SUPPLIED TEXT
=-=-=-=-=
LEARN how Paul Burke's law of bodybuilding battles illness and builds fitness.
The year is 1995, and DVD optical storage media format has just been announced while "Toy Story" has become the first ever wholly computer-generated film.
Yet for champion bodybuilder Paul Burke there was another landmark event which happened that year.
Paul would be diagnosed with Multiple Sclerosis (MS).
For many, this would be a crippling body-blow, but Paul researched treating himself with a variety of methods including nutrition and a gradual build-up of exercise. With some hard work, he put the MS into remission.
But our story doesn't end there. A further body-blow would follow when Paul found himself in the best shape of his life. While lifting weights, he ruptured the spinal accessory nerve. In fact, the condition was so grave, that at least two doctors predicted he would die.
Losing the function of his entire right side of his body, Paul lived in excruciating pain. This situation continued for four agonising years - and what is worse, the MS came back.
=-=-=-=-=
Saved data entries
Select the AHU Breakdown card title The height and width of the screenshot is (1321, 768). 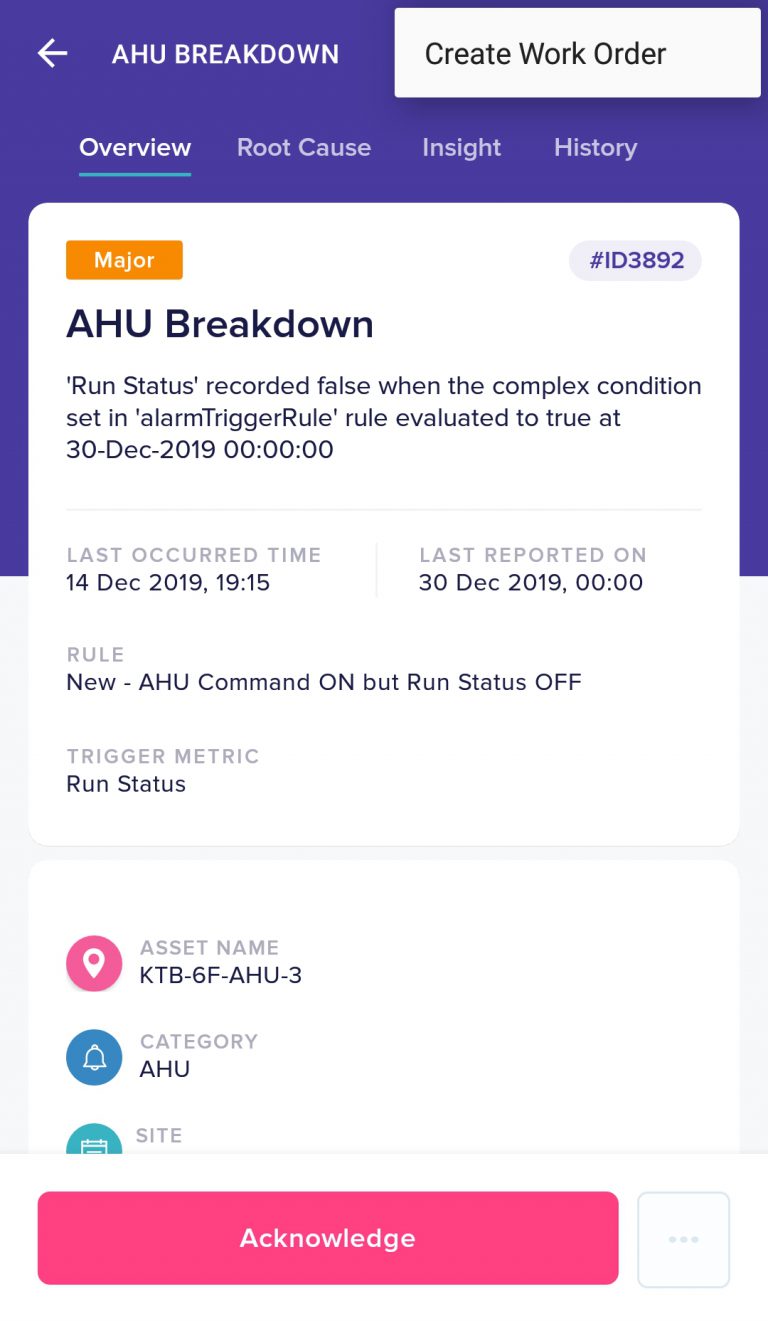coord(220,324)
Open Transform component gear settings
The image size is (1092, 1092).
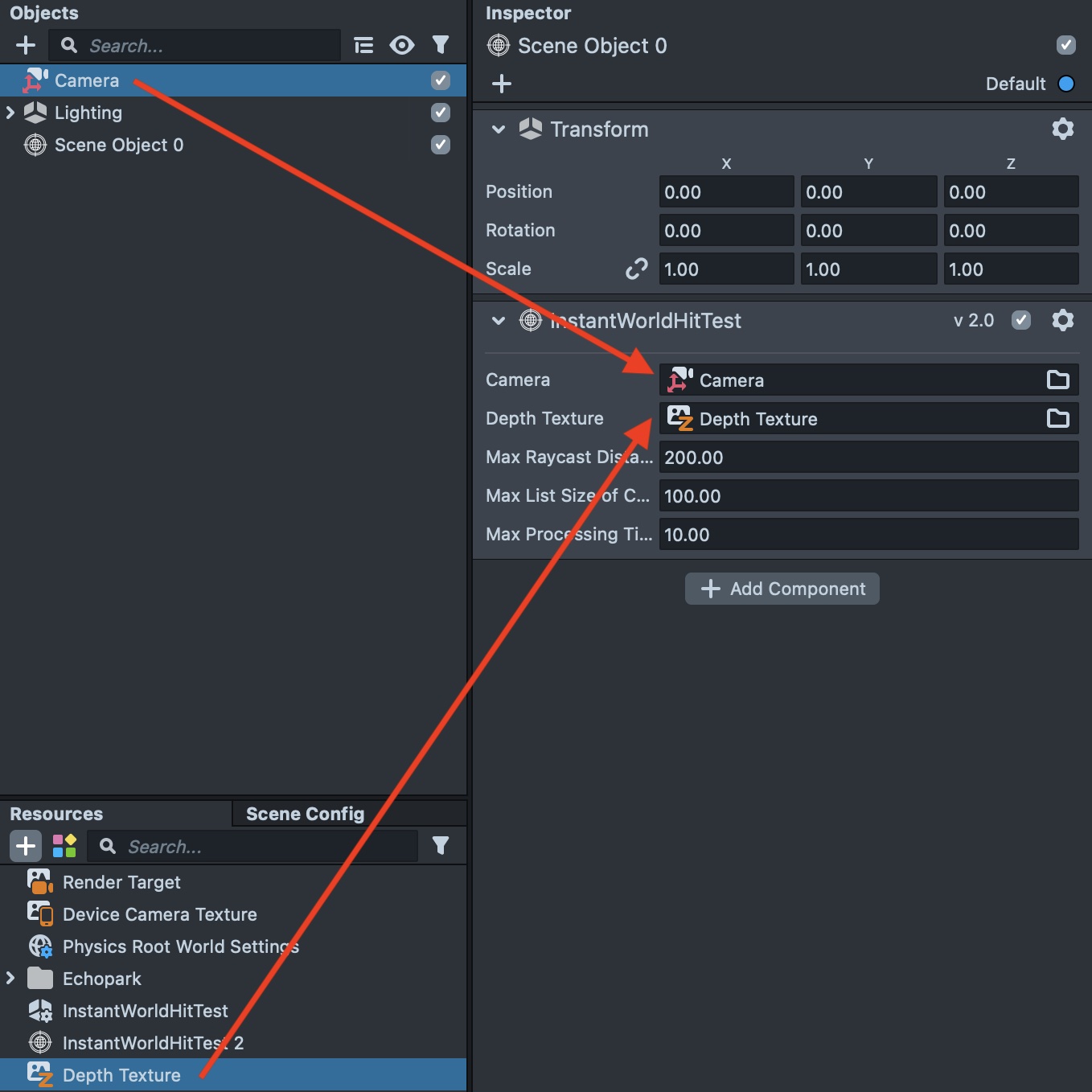1062,129
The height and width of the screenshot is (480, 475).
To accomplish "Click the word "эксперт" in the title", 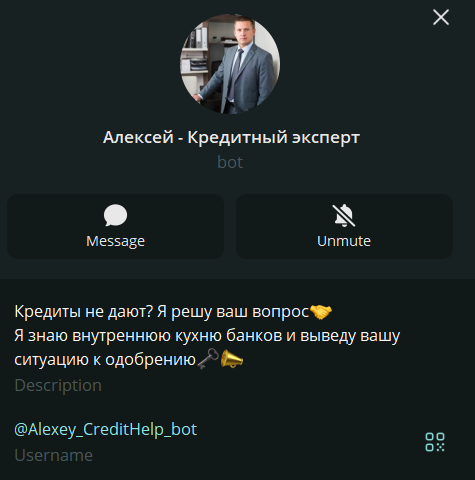I will click(x=326, y=138).
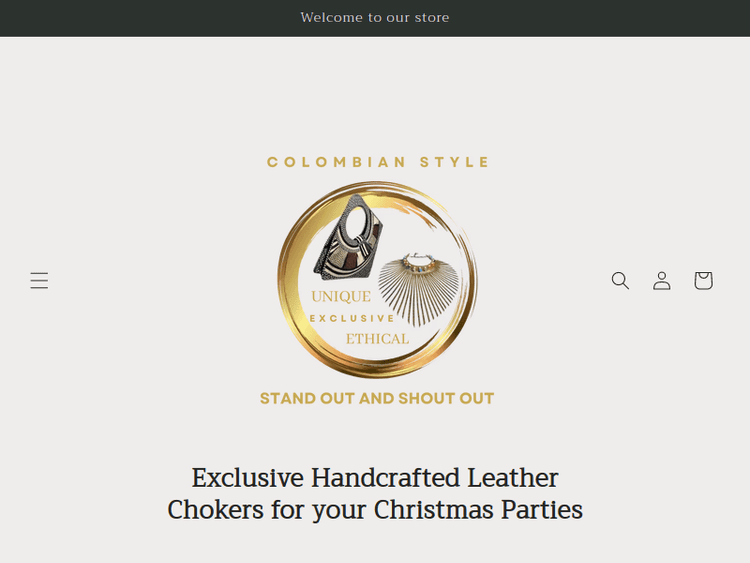The width and height of the screenshot is (750, 563).
Task: Click the EXCLUSIVE word inside the logo
Action: pos(352,318)
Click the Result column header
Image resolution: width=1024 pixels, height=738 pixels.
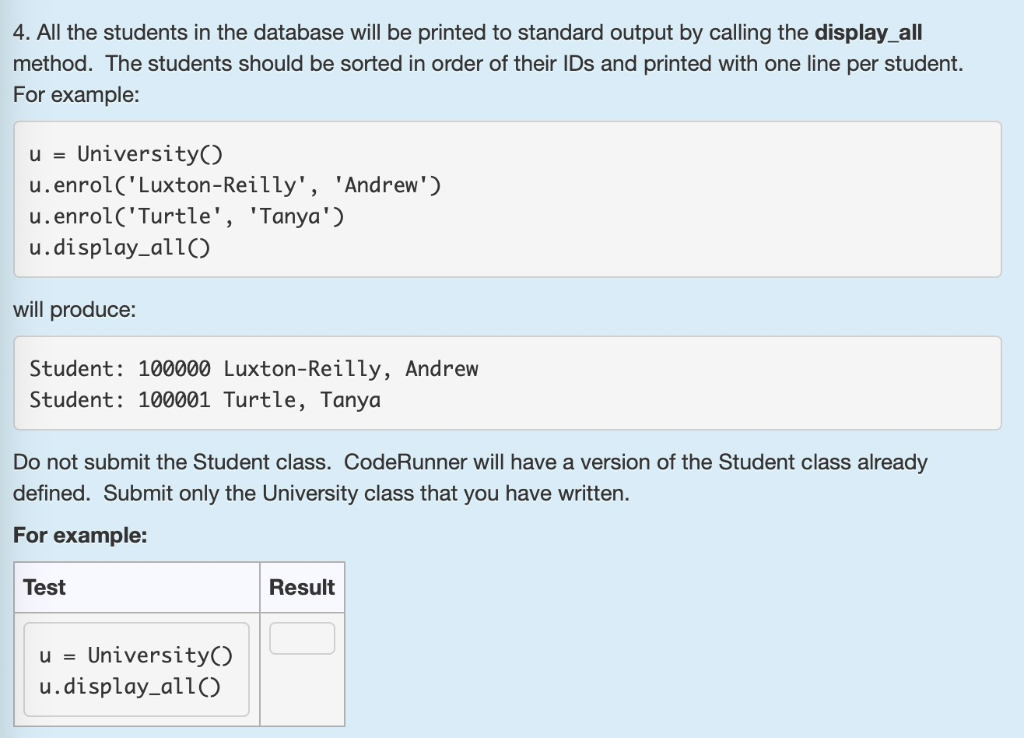coord(302,587)
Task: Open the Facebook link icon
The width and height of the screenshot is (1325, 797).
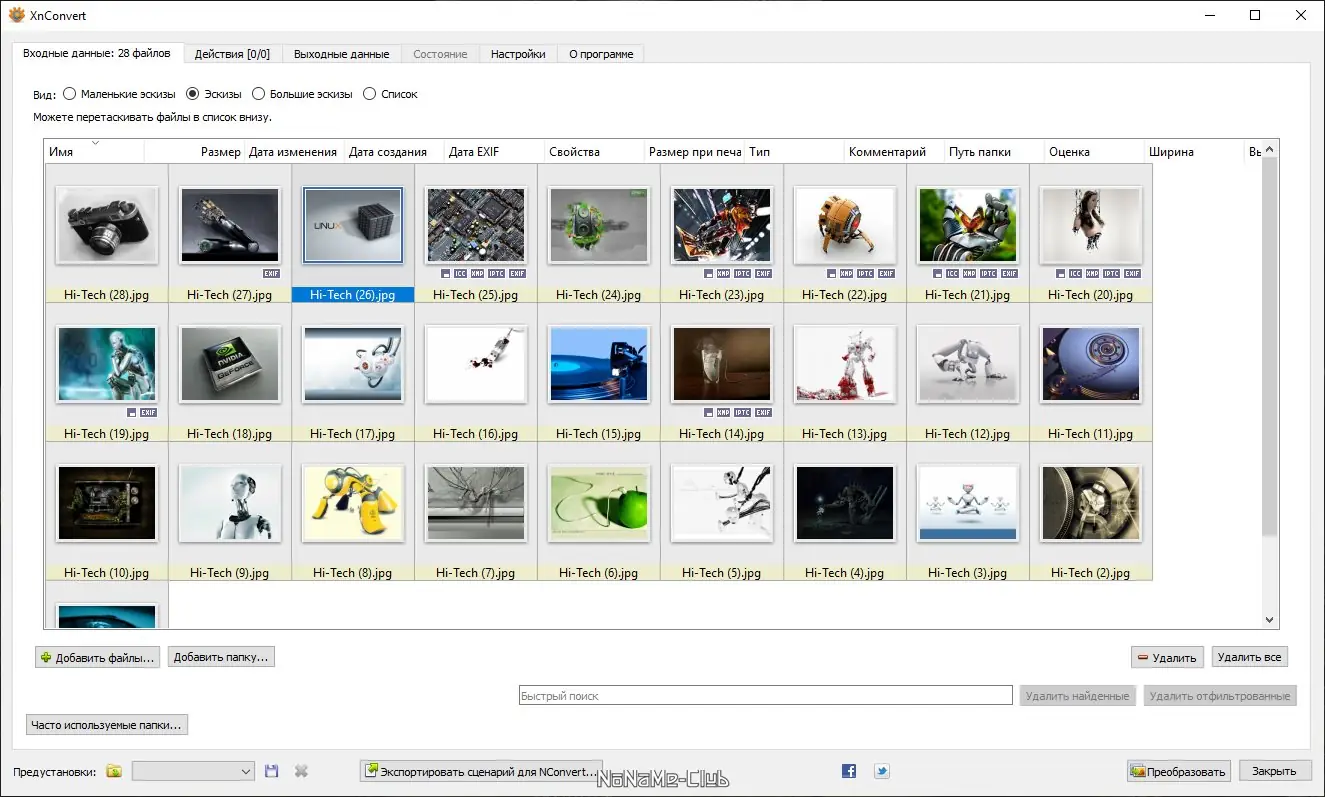Action: [849, 771]
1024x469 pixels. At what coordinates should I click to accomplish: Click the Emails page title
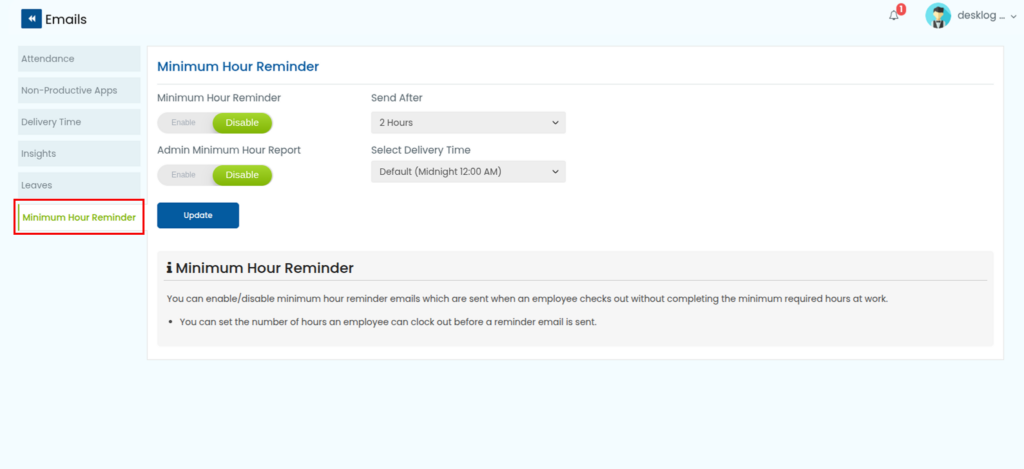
=-=-=-=-=
BRIEF
Carry on the account of bodybuilder Paul Burke's battles with illness, picking up right after its final sentence. None of the material is used here.

YOUR RESPONSE
The road to recovery began one year later. By this time, Paul needed a sling to hold up his arm and shoulder because of his damaged muscles, and would come to rely on a cocktail of painkillers to help him through his horrific nightmare.
Fast forward to today, and Paul fulfilled his ambition to become an actor. He also writes books and a monthly column in "Exercise for Men Only," answering fitness questions from people over 40 from all over the world.
Because Paul has MS, training is about more than simply looking good - his condition means it is imperative to maintain continual motor function.
Traditional bodybuilding marathon workouts are therefore out. Instead, Paul trains in a very specific manner and only performs four sets per body part. Following a warm-up, he rotates four exercises in a simple circuit.
Here Paul tells us what a typical workout might look like: "I will do low pulley rows as heavy and as many as I can (usually 250 lbs for 20 reps), then I do bench presses with 60-80 lb dumbbells for 20 reps or more, followed by preacher curls and then 20 reps of triceps pushdowns. I rest long enough to repeat the entire cycle."
How long does this routine take?
Paul says, "I am usually done in 30 minutes. I get more out of five total hours a week now than I did working out twice a day, six days a week when I was competing in the early 1980s."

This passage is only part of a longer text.